= Data for processing =
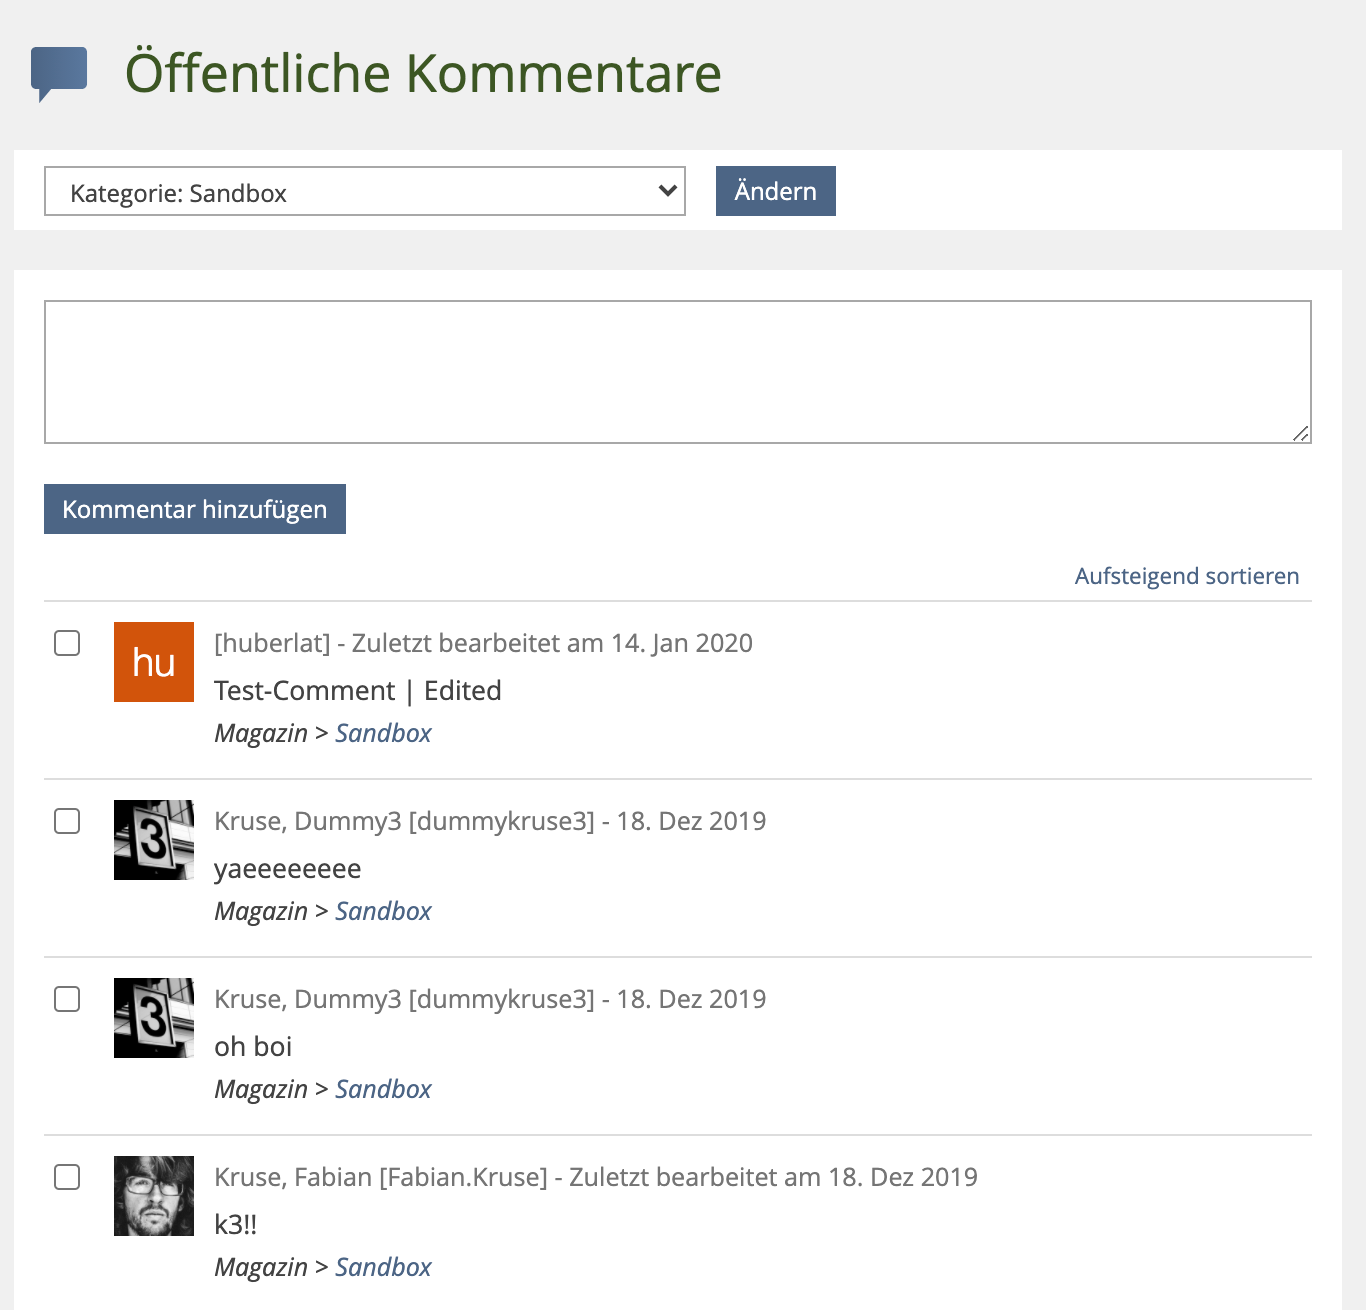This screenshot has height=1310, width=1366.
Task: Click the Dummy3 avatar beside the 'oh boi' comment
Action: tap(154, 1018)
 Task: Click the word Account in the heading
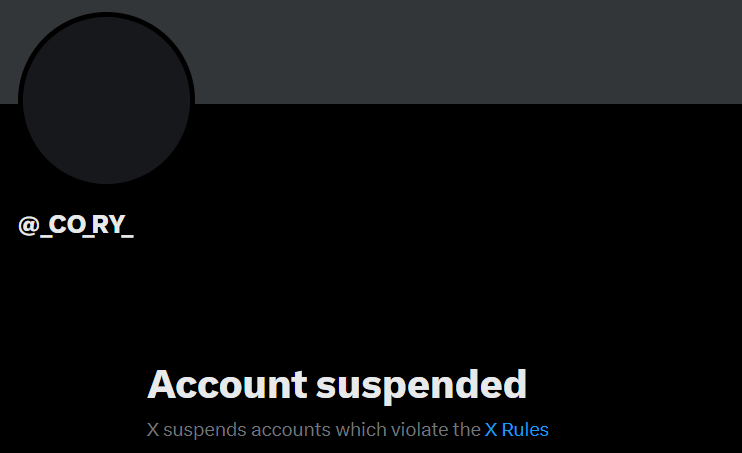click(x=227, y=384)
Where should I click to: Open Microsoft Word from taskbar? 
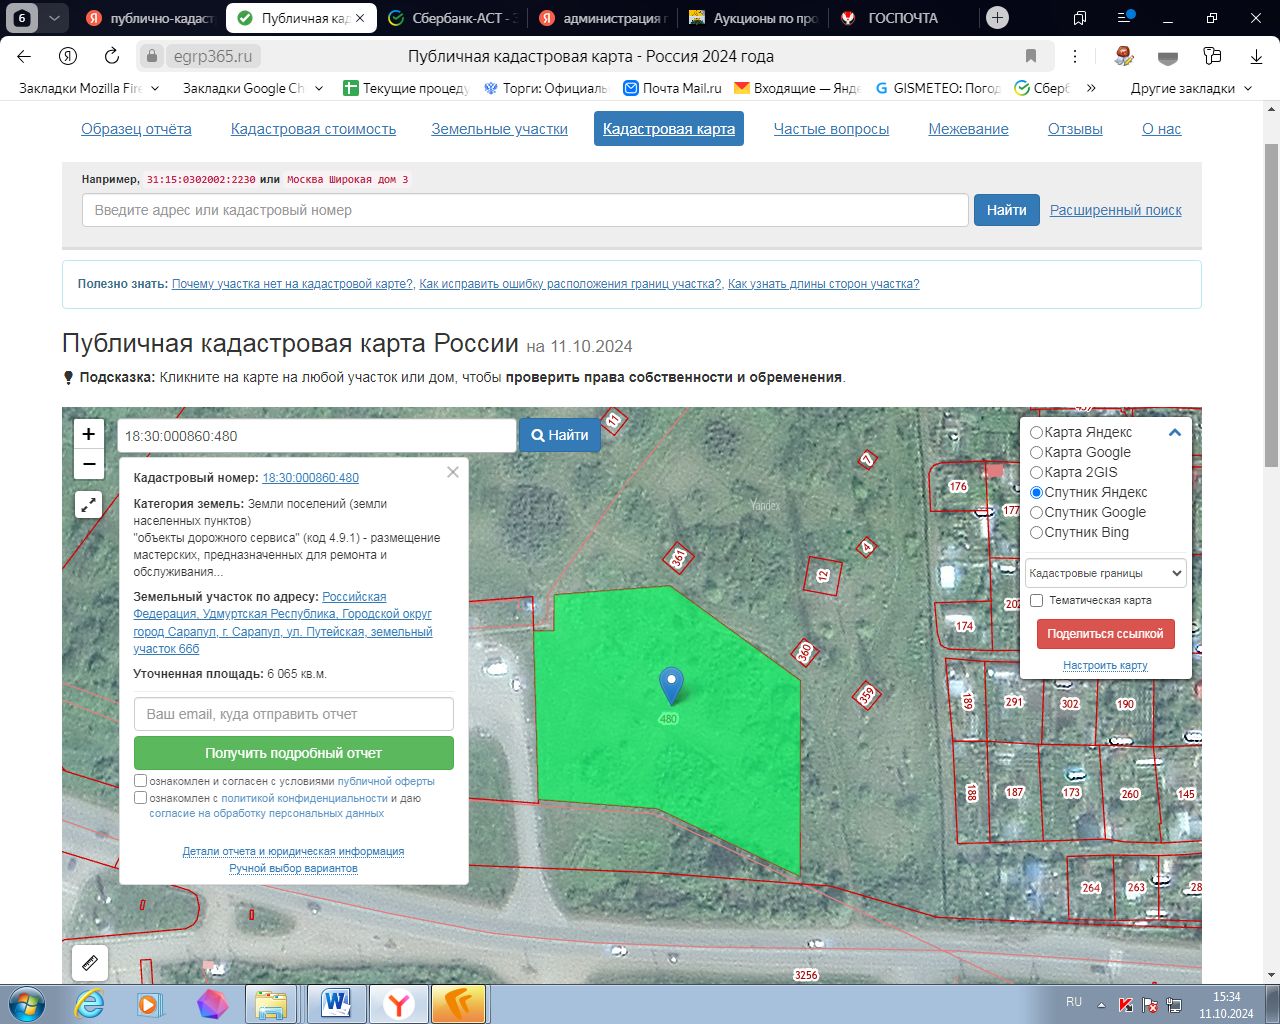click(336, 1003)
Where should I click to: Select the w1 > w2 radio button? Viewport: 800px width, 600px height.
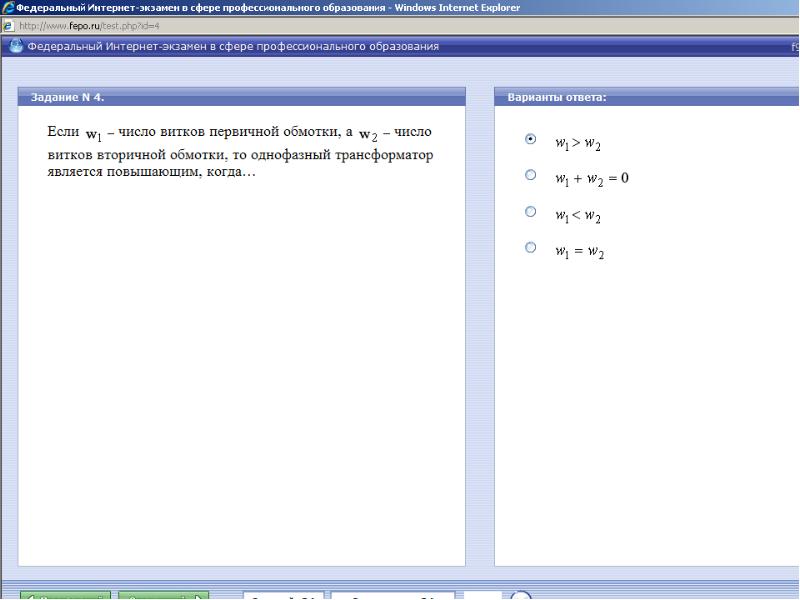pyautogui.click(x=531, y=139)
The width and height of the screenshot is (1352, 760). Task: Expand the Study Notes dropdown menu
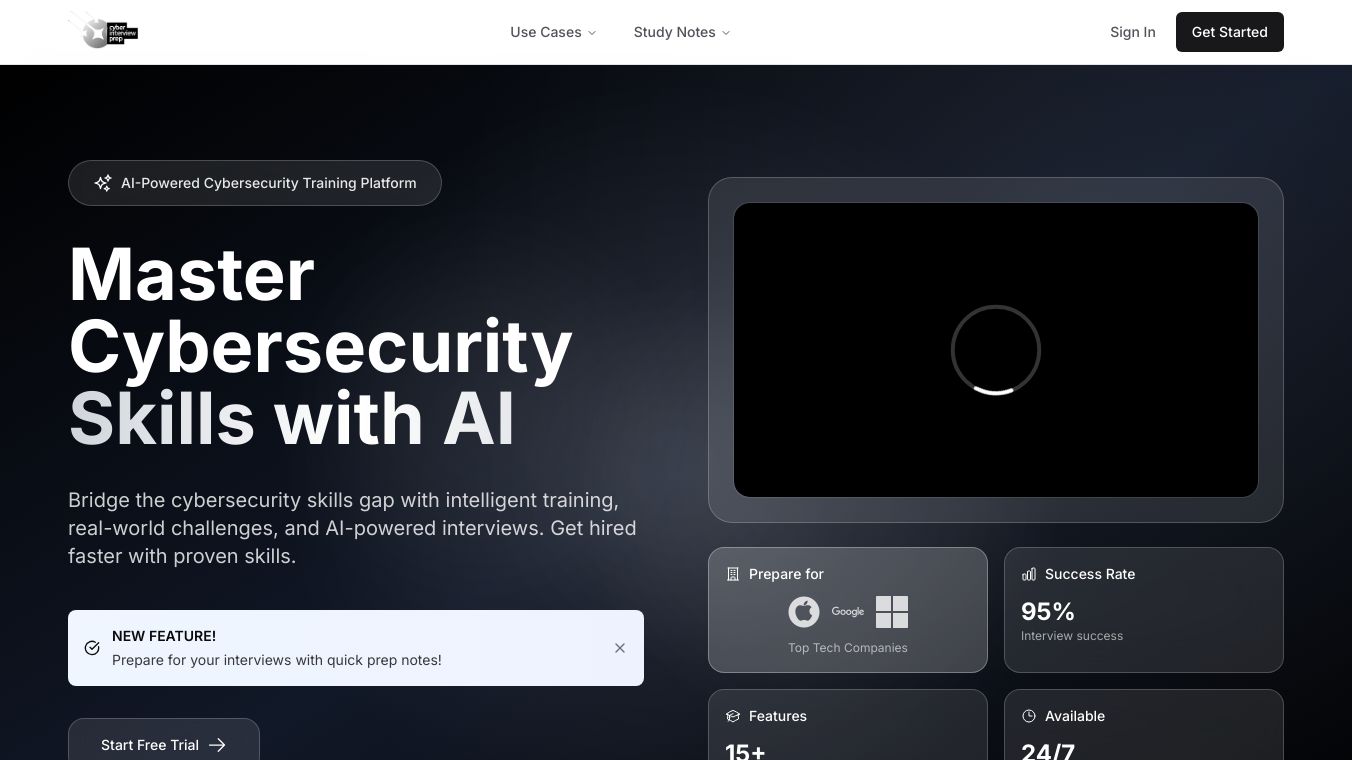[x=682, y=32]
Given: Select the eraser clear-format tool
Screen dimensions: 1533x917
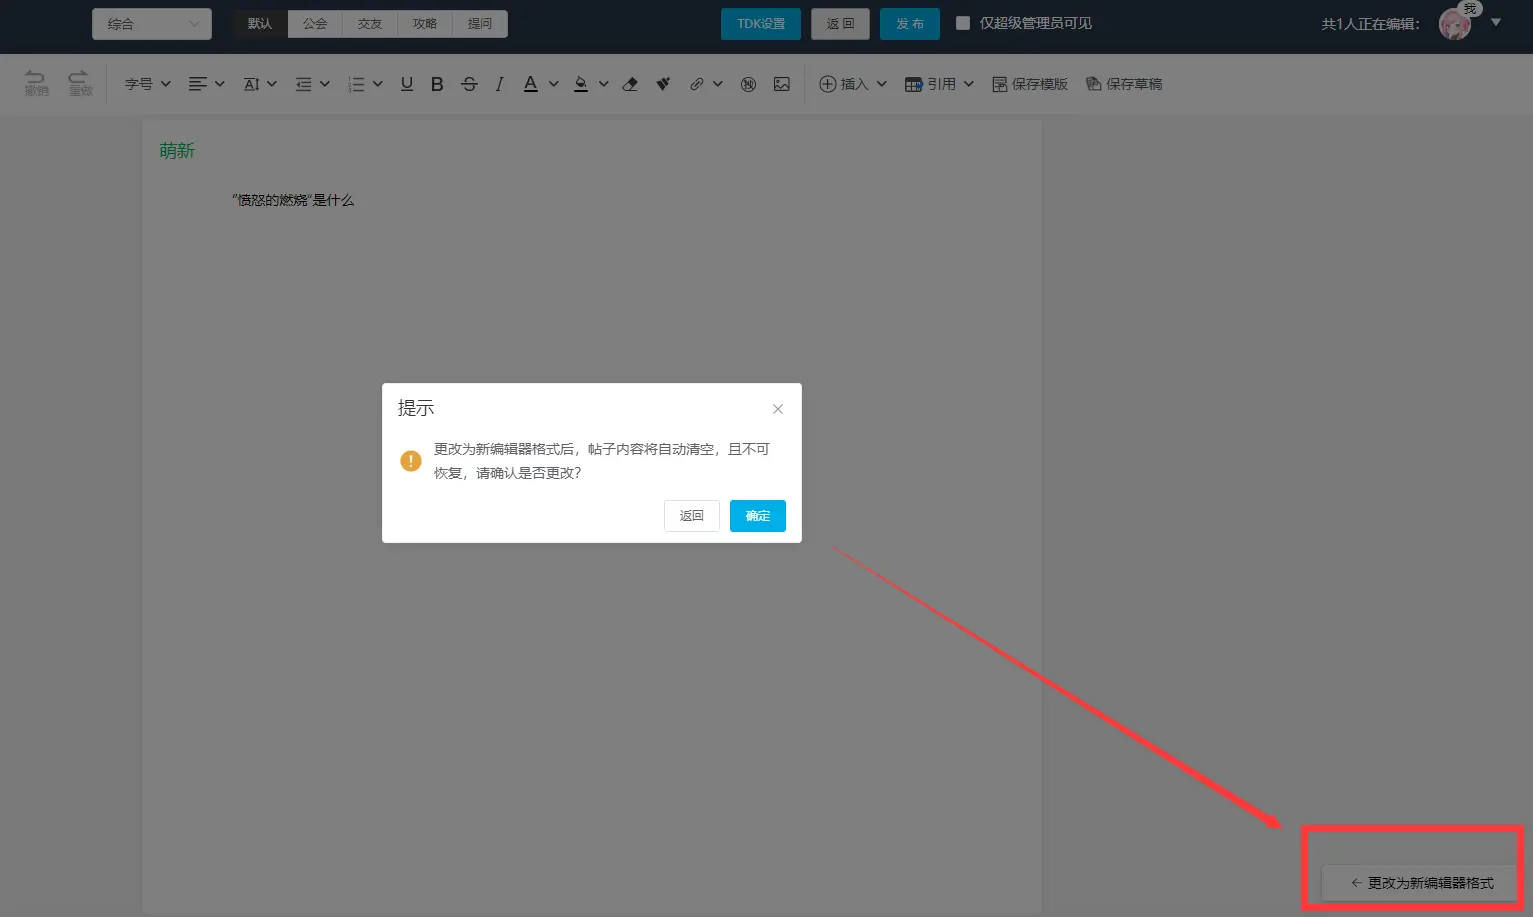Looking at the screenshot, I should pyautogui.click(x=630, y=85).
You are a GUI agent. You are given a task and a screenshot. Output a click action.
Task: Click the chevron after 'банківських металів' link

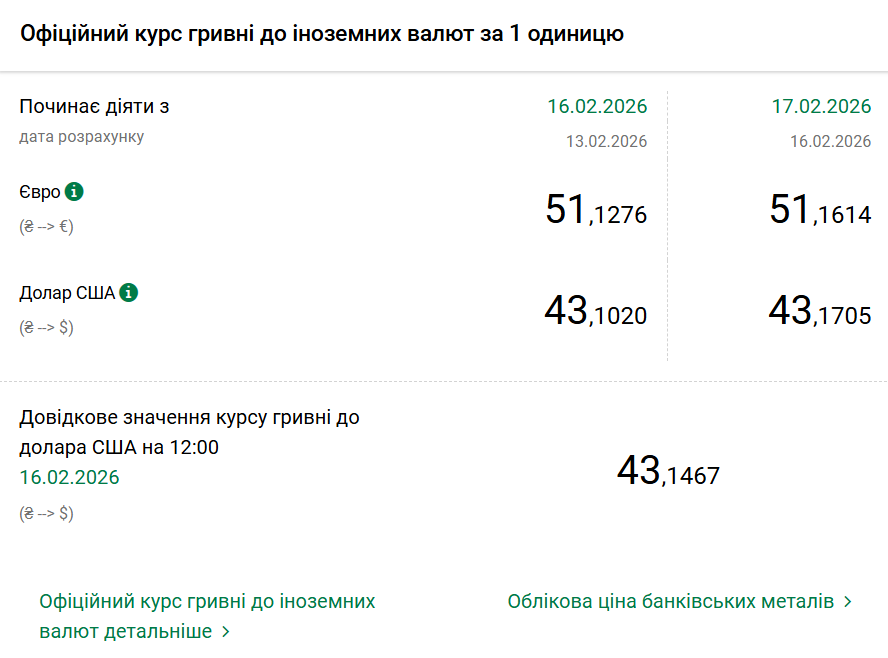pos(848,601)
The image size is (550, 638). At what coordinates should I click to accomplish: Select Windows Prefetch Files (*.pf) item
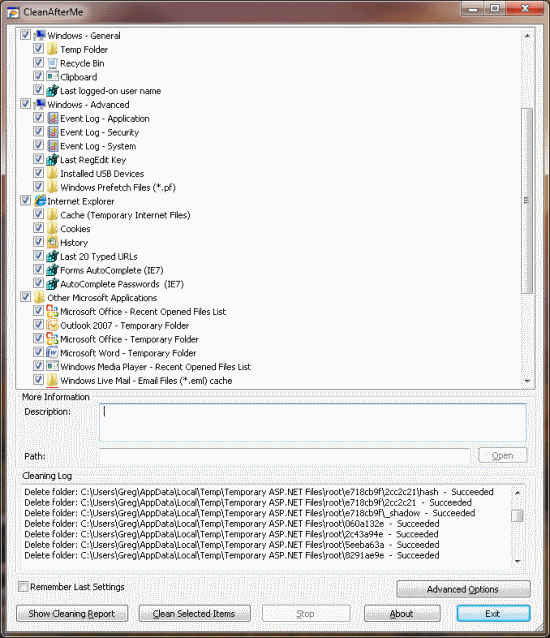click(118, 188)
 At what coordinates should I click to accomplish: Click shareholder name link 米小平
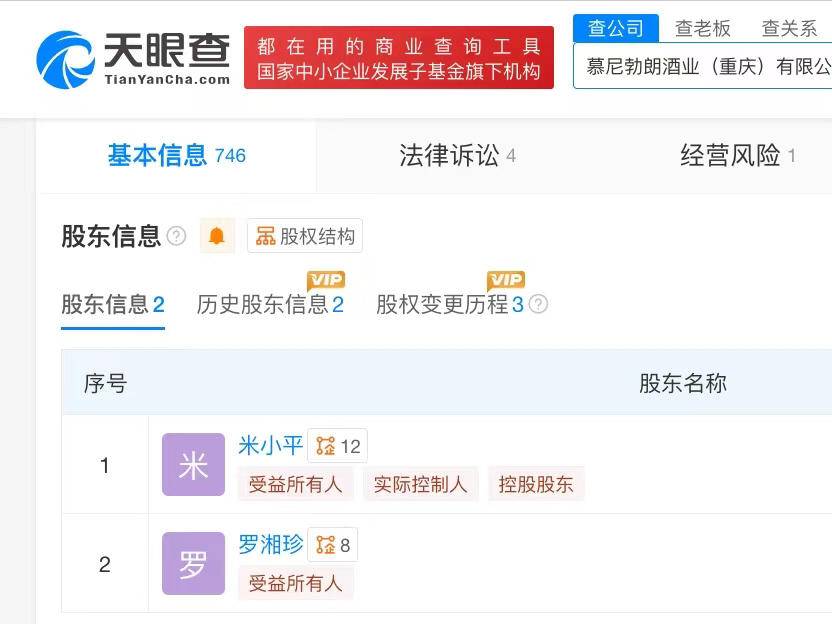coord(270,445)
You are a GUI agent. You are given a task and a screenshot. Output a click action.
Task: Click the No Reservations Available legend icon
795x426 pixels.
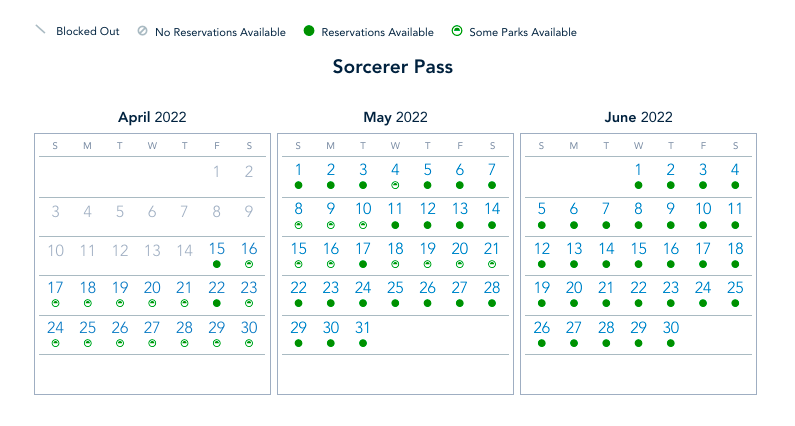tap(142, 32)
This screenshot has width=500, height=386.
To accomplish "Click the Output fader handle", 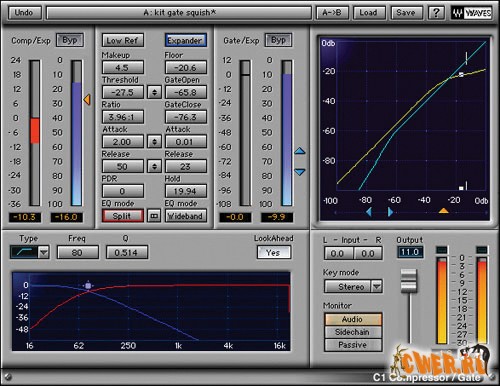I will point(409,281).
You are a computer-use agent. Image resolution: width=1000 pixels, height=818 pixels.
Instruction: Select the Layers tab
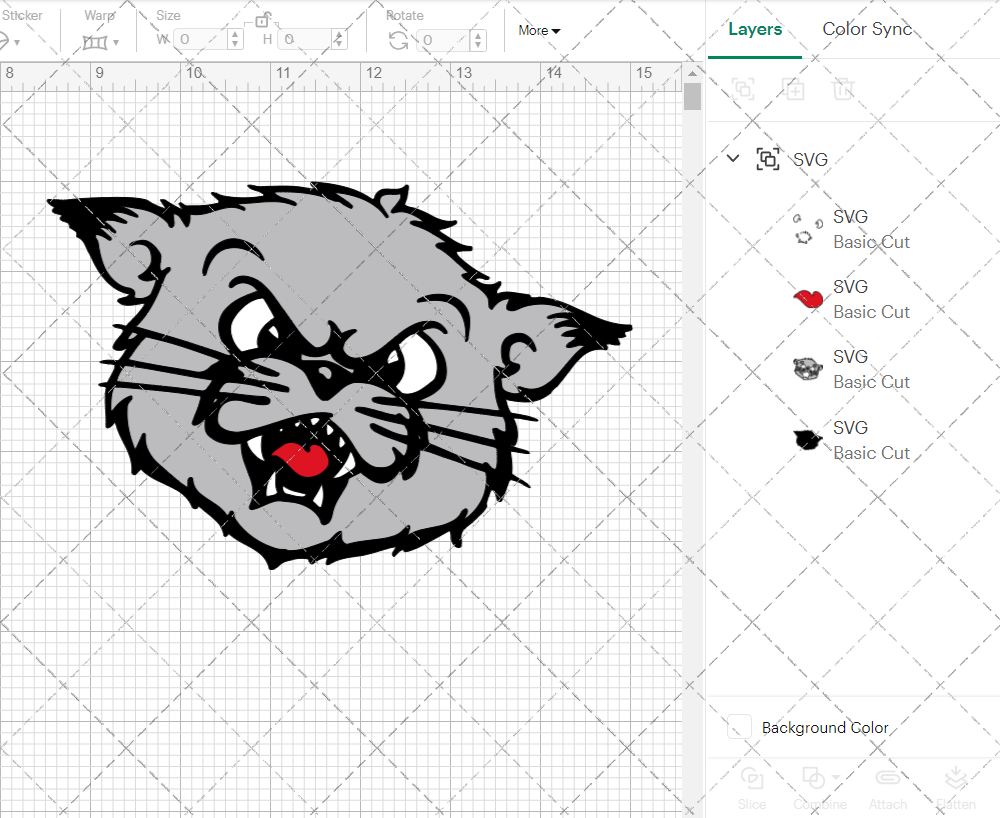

= What is expected =
Repeat the lines of the records verbatim, starting at the line containing "You are a computer-use" and stopping after the final line. Images stay out.

= Result of this exercise =
You are a computer-use agent. Image resolution: width=1000 pixels, height=818 pixels.
Instruction: Select the Layers tab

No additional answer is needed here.